QR code scams are nothing new, Bernas said, but they became especially commonplace during the COVID-19 pandemic. The commission noted that QR codes from fraudsters might cover legitimate ones on parking meters or come in a text message.
Bernas added that scams might also look like a romantic email from someone in “dire need” of money or a utility company asking after a bill.
“But there’s no way to know if a QR code is a scam by looking at it,” he said.
“The scams are insidious, and we can all be victims,” said Neil Klingensmith, an associate professor of computer science at Loyola University Chicago.
QR codes in phishing emails, which targets consumers by appearing to be from a well-known source like Amazon, can infect phones with malware, allowing scammers to access the victim’s personal information.
While people with less tech savvy might be more susceptible, a well-crafted scam that looks like an email from Google has the potential to fool most people.
“A few years back, a good friend of mine from college clicked on a link from a phishing email and was about to type in his Google password before I stopped him,” said Klingensmith.
The best way to avoid QR code scams, Bernas said, is to avoid using QR codes or links when their origin is unknown.

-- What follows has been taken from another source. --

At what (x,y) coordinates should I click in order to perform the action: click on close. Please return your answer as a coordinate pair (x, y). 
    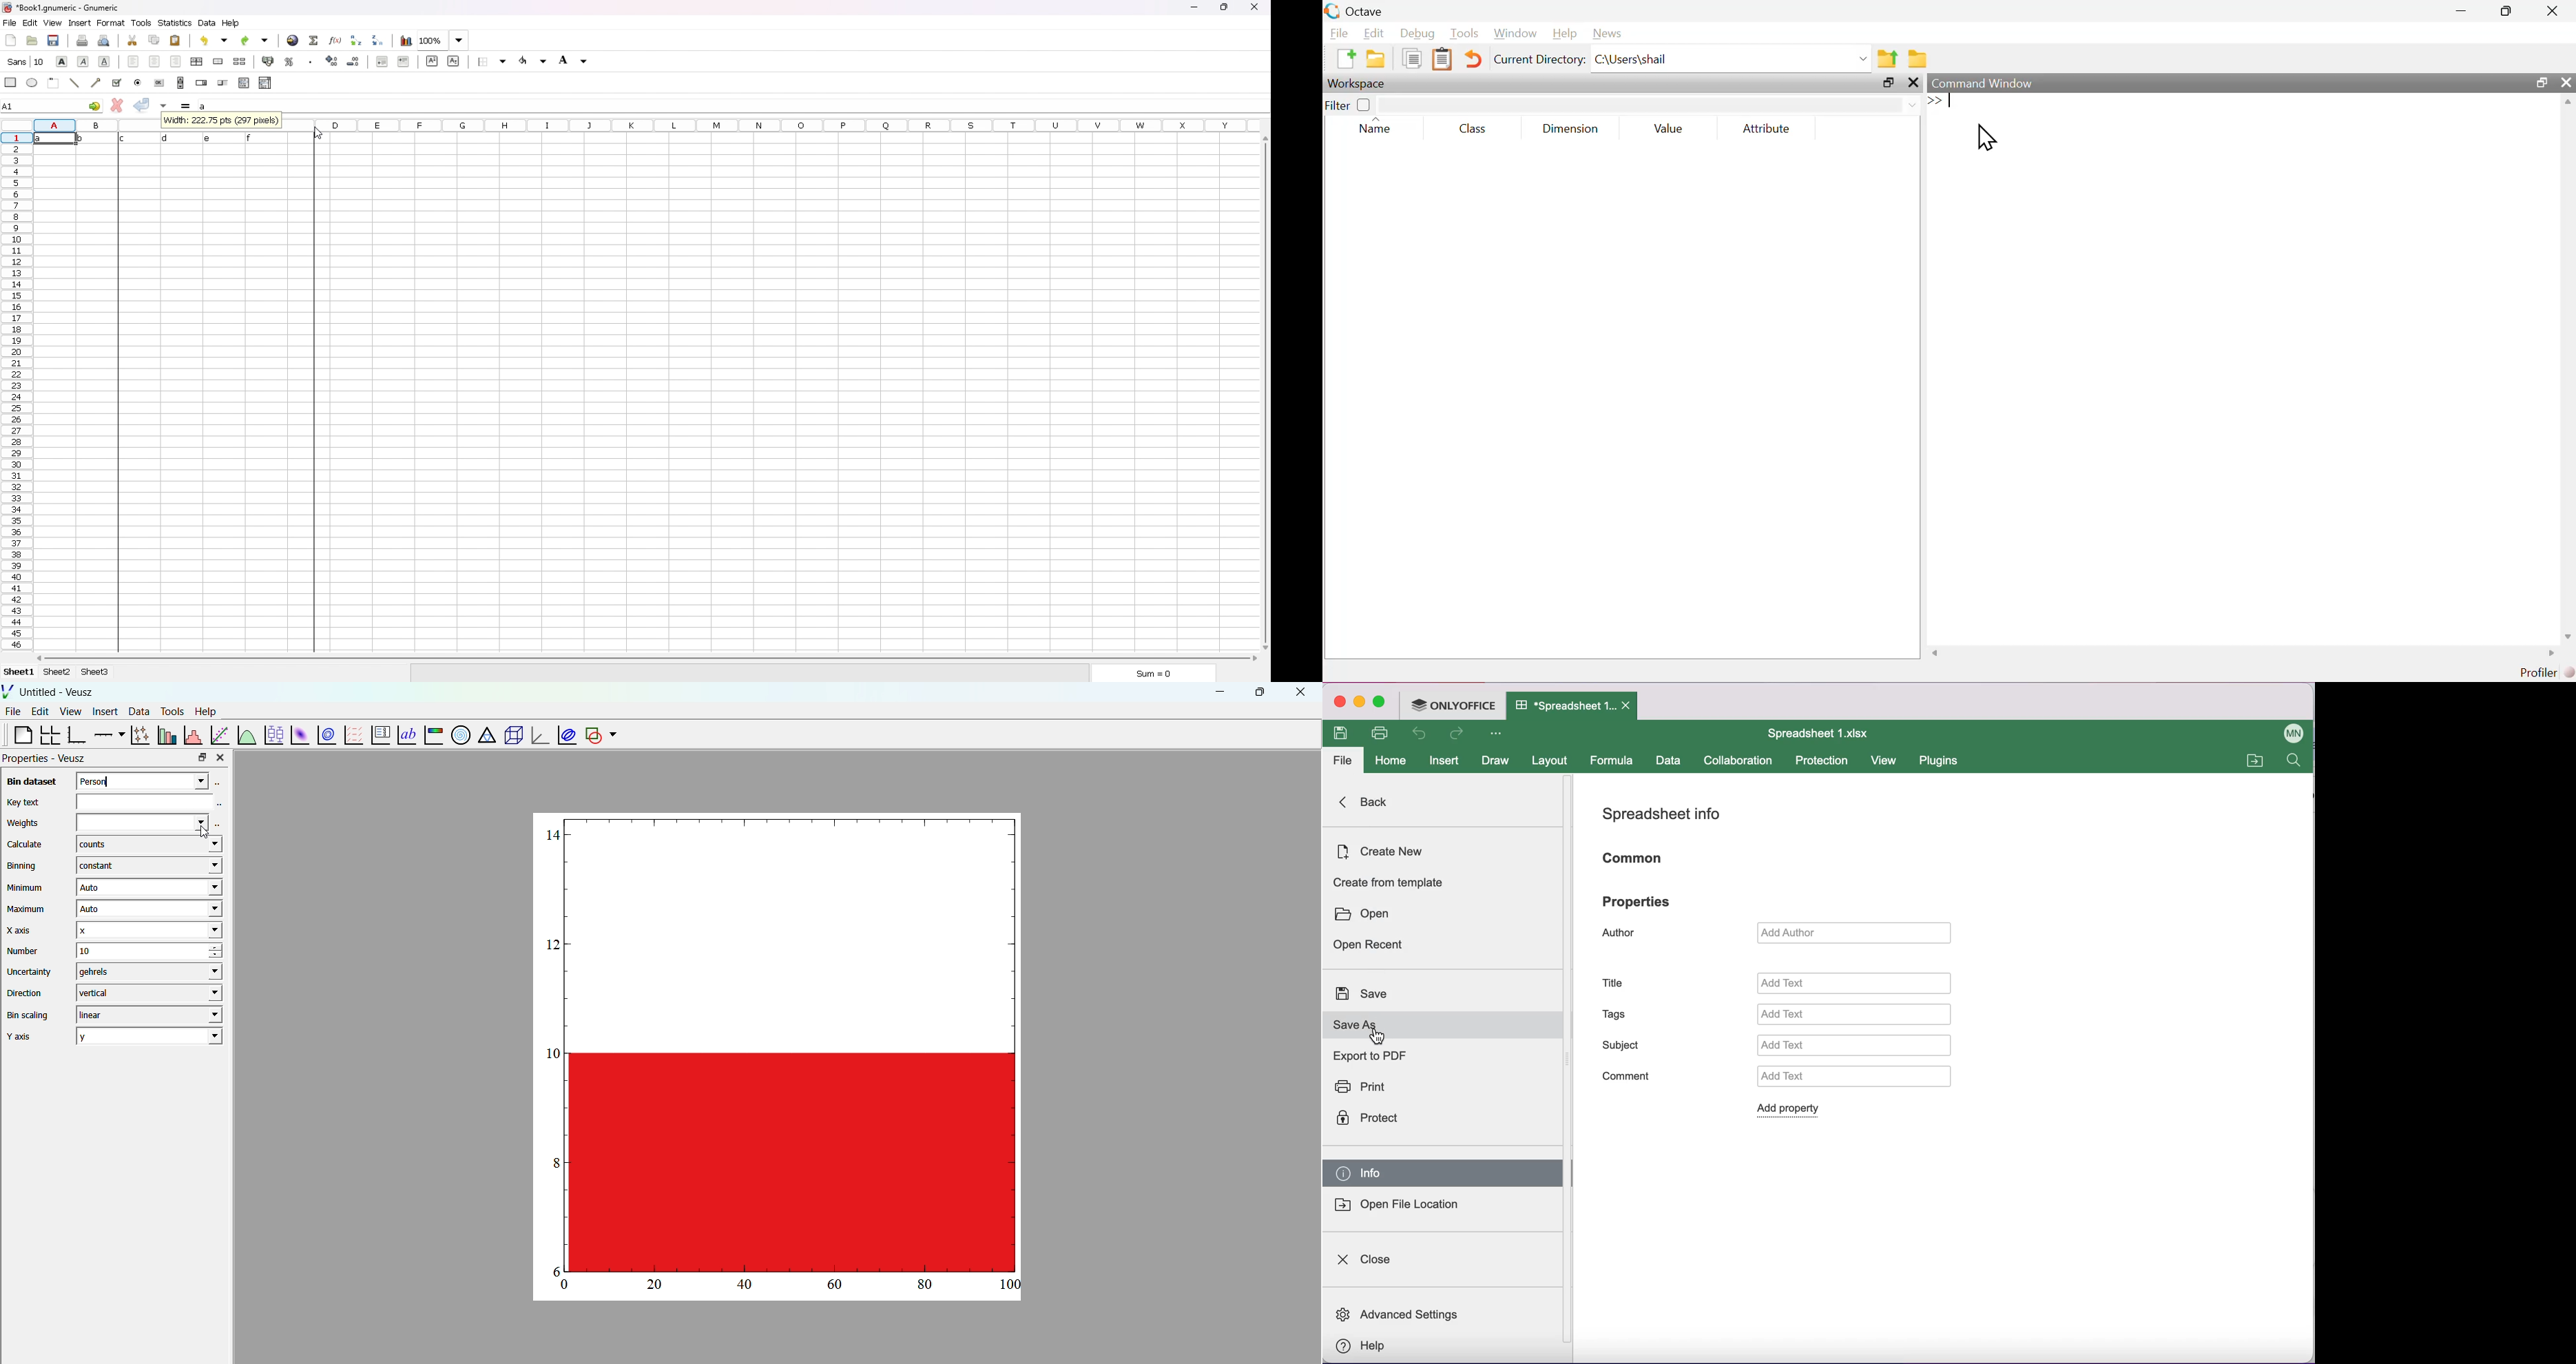
    Looking at the image, I should click on (1301, 692).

Don’t use QR codes from strangers or from emails or texts that weren’t expected. Always go to the website of utility or government entities to pay bills. Check for tampering on QR codes found in public areas.
Consumers should also use strong passwords and two-factor authentication to protect any online accounts, so it’s harder for scammers to access personal information even if they access the system, he said.
“The only reason scams keep increasing is because it works,” Bernas said. “I’ve been doing this for 36 years, and every year I see the same thing. It’s like every year it’s the wild west all over again.”